Le rapport des termes de recherche montre les requêtes réelles qui ont déclenché vos annonces, par opposition aux mots-clés déclarés. Sa lecture rentable tient en deux passes : défensive (exclure le hors-sujet en négatif) et offensive (promouvoir les requêtes prouvées en exact). Les seuils de confidentialité masquent une partie des termes à faible volume. Cette double lecture est au cœur de la gestion des requêtes, des négatifs et de l’hygiène des mots-clés Google Ads : sans elle, le reste de la routine n’a rien à traiter.
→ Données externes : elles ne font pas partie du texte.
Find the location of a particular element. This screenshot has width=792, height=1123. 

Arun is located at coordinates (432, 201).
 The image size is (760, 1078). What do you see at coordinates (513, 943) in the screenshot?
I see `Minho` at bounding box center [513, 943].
Toute la branche l'a établi : vos mots-clés ne sont que des requêtes déclarées, des intentions interprétées par un traducteur libre. Le rapport des termes est la vue la plus utile pour voir ce que Google a servi, ligne à ligne, avec clics, coûts et conversions, dans la limite des termes visibles.
Pas le plan : le terrain. C'est, à mon sens, un des meilleurs écrans du quotidien d'un compte Search, et un excellent signal en audit : sa date de dernière lecture sérieuse dit beaucoup sur l'état du pilotage.
Mais le rapport a un problème de réputation : on le résume à « l'endroit où l'on trouve des négatifs ». C'est juste, mais incomplet. Il y a la moitié défensive, et l’autre moitié, offensive, qui vaut au moins autant.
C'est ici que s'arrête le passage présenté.